This plugin enables a whitelist of HTML elements to be used. By default, no HTML elements and no attributes are allowed. For each HTML element, a whitelist of attributes can be set. Unsafe elements such as <script> and unsafe attributes such as onclick must be set using a different method that safe elements and attributes.

Examples

Allowing some safe HTML

$configurator = new s9e\TextFormatter\Configurator;
$configurator->HTMLElements->allowElement('b');
$configurator->HTMLElements->allowAttribute('b', 'class');
$configurator->HTMLElements->allowElement('i');

// Get an instance of the parser and the renderer
extract($configurator->finalize());

$text = '<b>Bold</b> and <i>italic</i> are allowed, but only <b class="important">bold</b> can use the "class" attribute, not <i class="important">italic</i>.';
$xml  = $parser->parse($text);
$html = $renderer->render($xml);

echo $html;
<b>Bold</b> and <i>italic</i> are allowed, but only <b class="important">bold</b> can use the "class" attribute, not <i>italic</i>.

Allowing unsafe HTML

The following will not work.

try
{
    $configurator = new s9e\TextFormatter\Configurator;
    $configurator->HTMLElements->allowElement('script');
}
catch (Exception $e)
{
    echo $e->getMessage(), "\n";
}

try
{
    $configurator = new s9e\TextFormatter\Configurator;
    $configurator->HTMLElements->allowElement('img');
    $configurator->HTMLElements->allowAttribute('img', 'onerror');
}
catch (Exception $e)
{
    echo $e->getMessage();
}
'script' elements are unsafe and are disabled by default.
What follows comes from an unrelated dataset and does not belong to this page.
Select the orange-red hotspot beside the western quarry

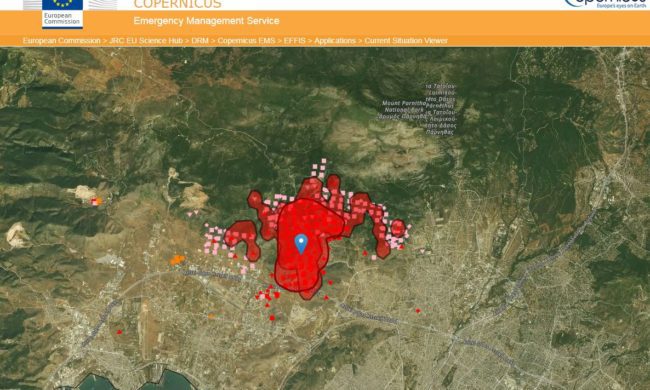[96, 201]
Please use s9e\TextFormatter\Plugins\HTMLElements\Configurator::allowUnsafeElement() to bypass this security measure
'onerror' attributes are unsafe and are disabled by default. Please use s9e\TextFormatter\Plugins\HTMLElements\Configurator::allowUnsafeAttribute() to bypass this security measure

Unsafe HTML can still be allowed using allowUnsafeElement() and allowUnsafeAttribute().
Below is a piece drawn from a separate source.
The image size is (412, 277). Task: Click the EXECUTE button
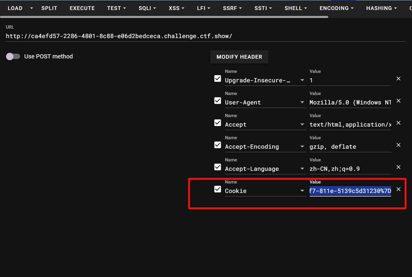[82, 8]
$configurator = new s9e\TextFormatter\Configurator;
$configurator->HTMLElements->allowUnsafeElement('script');
$configurator->HTMLElements->allowElement('b');
$configurator->HTMLElements->allowUnsafeAttribute('b', 'onmouseover');

// Get an instance of the parser and the renderer
extract($configurator->finalize());

$text = '<script>alert(1)</script><b onmouseover="alert(1)">Hover me</b>.';
$xml  = $parser->parse($text);
$html = $renderer->render($xml);

echo $html;
<script>alert(1)</script><b onmouseover="alert(1)">Hover me</b>.